Jim Cramer expects some causes of inflation ‘to get worse’ before they get better

CNBC’s Jim Cramer said Tuesday he expects some of the inflationary pressures in the U.S. economy to remain at problematic levels for a little longer before relief arrives.

“As I peel the layers off the rising prices, I keep finding deliberate rules and processes that are safer and cleaner and less authoritarian than anywhere else, but also promote inflation in a seriously negative way,” the “Mad Money” host said.

As examples, he pointed to rules that deal with hours of service for truck drivers at a time when driver shortages are commonplace, as well as policies for hog slaughtering and their impact on the supply of meat products, such as bacon.

“In many cases, this stuff is the cost of a safer, better, freer society, and I think it’s worth the price. But make no mistake, the price is real, and it’s going to get worse before it gets better,” Cramer said.
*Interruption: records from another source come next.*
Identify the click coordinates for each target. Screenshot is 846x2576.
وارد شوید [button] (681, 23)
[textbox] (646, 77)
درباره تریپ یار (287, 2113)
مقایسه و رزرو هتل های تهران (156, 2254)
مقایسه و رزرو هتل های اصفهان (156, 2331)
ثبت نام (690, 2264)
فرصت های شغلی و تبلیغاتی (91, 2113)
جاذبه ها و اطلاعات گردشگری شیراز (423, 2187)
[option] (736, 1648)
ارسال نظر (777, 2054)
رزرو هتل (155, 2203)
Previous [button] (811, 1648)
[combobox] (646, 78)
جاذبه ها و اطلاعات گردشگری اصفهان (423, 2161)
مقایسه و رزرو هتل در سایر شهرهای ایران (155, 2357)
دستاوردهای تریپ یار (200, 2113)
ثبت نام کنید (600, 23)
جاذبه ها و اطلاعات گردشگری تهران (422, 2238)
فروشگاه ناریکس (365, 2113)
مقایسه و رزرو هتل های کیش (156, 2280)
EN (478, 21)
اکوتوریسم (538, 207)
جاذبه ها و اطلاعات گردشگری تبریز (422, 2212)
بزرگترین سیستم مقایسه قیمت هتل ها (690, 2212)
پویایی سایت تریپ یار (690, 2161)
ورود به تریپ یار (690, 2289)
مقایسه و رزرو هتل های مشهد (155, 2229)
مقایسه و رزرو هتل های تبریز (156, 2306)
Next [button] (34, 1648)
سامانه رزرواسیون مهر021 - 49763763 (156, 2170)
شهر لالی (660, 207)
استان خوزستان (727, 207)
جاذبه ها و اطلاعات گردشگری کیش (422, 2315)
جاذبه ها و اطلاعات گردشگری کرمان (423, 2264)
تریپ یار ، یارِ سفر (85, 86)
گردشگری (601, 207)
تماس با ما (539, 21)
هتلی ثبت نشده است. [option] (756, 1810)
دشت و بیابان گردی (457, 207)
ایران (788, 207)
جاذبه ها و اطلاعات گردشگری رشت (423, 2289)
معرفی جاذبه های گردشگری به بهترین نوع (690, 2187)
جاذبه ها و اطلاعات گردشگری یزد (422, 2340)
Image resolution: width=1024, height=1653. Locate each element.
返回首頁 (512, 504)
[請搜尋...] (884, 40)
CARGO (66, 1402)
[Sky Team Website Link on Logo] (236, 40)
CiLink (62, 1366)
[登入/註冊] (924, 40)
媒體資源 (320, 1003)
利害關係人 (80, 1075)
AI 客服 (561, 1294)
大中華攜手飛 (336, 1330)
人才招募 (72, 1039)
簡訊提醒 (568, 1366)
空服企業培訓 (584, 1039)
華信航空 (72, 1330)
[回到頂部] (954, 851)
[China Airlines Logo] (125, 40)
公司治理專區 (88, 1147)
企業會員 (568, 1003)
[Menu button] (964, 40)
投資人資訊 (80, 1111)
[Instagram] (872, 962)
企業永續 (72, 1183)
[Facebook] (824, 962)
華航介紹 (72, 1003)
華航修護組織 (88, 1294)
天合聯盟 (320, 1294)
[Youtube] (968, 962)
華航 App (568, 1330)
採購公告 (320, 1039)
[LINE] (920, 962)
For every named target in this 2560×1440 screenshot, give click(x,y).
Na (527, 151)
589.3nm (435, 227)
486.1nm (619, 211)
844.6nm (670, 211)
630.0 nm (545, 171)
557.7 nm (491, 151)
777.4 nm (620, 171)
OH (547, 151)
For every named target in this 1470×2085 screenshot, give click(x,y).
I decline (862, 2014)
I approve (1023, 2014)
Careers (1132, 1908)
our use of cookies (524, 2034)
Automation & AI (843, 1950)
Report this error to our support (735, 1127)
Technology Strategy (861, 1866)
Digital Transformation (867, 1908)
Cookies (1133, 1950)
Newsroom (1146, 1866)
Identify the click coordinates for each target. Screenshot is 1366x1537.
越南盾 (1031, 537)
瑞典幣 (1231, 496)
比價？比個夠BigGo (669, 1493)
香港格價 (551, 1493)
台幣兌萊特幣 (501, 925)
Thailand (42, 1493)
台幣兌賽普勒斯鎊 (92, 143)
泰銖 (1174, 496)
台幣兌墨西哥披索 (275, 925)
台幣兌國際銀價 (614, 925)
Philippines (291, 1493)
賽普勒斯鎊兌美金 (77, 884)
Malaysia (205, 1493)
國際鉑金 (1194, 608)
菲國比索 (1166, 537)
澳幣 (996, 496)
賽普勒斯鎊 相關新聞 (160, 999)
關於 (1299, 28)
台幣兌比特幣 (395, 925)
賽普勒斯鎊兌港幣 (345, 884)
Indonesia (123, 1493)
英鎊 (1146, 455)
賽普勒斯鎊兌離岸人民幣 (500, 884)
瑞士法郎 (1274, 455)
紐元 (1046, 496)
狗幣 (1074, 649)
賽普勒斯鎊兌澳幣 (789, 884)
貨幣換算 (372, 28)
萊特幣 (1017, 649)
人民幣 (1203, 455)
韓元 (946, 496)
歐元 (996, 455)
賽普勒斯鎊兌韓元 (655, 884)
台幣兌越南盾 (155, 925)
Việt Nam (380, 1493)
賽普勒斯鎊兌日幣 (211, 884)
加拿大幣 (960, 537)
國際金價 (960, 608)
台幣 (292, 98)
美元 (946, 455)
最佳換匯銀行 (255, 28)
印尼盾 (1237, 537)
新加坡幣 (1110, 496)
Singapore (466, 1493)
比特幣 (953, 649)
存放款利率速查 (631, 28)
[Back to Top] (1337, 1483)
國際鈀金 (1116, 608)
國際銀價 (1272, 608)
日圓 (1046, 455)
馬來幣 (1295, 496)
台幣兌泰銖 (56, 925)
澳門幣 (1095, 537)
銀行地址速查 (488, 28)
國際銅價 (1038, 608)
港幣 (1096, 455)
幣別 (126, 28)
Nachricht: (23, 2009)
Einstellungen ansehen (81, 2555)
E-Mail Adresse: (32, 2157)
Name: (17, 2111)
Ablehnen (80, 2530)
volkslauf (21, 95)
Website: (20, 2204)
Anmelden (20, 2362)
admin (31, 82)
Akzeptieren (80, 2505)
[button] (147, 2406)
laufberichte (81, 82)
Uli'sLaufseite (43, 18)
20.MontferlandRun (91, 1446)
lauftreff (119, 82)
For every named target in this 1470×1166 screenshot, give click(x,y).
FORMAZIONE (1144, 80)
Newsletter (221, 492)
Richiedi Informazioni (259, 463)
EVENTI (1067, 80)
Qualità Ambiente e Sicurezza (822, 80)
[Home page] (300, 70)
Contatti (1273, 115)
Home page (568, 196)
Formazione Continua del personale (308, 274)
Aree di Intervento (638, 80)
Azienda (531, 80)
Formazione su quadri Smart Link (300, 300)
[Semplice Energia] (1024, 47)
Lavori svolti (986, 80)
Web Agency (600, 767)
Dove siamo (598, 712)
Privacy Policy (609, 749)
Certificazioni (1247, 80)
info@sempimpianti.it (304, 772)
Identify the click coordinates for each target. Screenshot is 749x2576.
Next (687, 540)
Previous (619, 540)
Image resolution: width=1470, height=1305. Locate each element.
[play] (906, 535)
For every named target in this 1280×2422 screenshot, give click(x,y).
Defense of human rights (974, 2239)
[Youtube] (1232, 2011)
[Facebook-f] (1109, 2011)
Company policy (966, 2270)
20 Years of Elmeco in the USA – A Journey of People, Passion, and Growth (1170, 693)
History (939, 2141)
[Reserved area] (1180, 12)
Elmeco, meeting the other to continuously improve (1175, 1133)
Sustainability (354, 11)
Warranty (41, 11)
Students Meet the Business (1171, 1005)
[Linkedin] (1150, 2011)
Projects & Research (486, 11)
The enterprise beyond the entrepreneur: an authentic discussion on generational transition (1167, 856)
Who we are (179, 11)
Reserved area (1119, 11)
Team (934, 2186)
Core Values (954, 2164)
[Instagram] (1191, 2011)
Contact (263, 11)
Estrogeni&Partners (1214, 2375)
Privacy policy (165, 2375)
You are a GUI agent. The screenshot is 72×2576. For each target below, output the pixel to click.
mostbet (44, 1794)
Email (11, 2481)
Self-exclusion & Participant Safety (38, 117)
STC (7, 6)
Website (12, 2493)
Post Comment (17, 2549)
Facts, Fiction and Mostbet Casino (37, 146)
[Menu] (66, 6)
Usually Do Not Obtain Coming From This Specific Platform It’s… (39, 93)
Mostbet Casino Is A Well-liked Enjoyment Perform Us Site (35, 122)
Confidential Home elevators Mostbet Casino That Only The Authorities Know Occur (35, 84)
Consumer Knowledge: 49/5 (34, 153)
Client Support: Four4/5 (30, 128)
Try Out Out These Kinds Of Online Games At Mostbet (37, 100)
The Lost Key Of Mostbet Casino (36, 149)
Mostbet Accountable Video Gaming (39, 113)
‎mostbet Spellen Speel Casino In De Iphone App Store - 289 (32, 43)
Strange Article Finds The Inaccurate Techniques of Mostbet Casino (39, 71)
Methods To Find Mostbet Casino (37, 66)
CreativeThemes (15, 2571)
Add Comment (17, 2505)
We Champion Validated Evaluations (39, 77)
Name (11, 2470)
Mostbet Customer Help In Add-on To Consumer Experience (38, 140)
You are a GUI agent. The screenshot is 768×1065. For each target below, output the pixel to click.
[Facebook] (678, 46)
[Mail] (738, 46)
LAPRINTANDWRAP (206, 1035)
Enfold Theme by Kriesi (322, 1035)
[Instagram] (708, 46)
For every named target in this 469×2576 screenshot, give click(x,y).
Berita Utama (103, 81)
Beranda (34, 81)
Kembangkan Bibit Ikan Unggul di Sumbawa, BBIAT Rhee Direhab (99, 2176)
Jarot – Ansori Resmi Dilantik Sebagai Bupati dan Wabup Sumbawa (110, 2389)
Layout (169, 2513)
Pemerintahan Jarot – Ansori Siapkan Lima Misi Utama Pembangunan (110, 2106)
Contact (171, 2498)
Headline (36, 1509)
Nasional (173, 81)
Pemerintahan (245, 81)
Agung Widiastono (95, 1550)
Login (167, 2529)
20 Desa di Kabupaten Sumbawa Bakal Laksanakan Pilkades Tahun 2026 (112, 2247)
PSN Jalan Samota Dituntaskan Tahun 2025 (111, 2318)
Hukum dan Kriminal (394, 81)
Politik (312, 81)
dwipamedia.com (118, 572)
With inflation in the U.S. running at its hottest pace in decades, the Federal Reserve is widely expected to raise its benchmark interest rate in March. That’s the central bank’s primary tool to combat inflation and deliver price stability, one half of its mandate along with full employment.

Cramer said he does believe there will be some natural improvement in the inflationary pressures. He cited as an example recent comments made by the CEO of Colgate, Noel Wallace, who said on the company’s earnings call last week that he expects raw material costs to peak in the first quarter.

“So many companies saw such large raw-cost increases last quarter that now they have no choice but to pass these costs on to their customers by raising prices now … and those price hikes are hitting you now,” Cramer said.

“When you go to any store or restaurant in the next two months, you’re going to see substantially higher prices,” he predicted.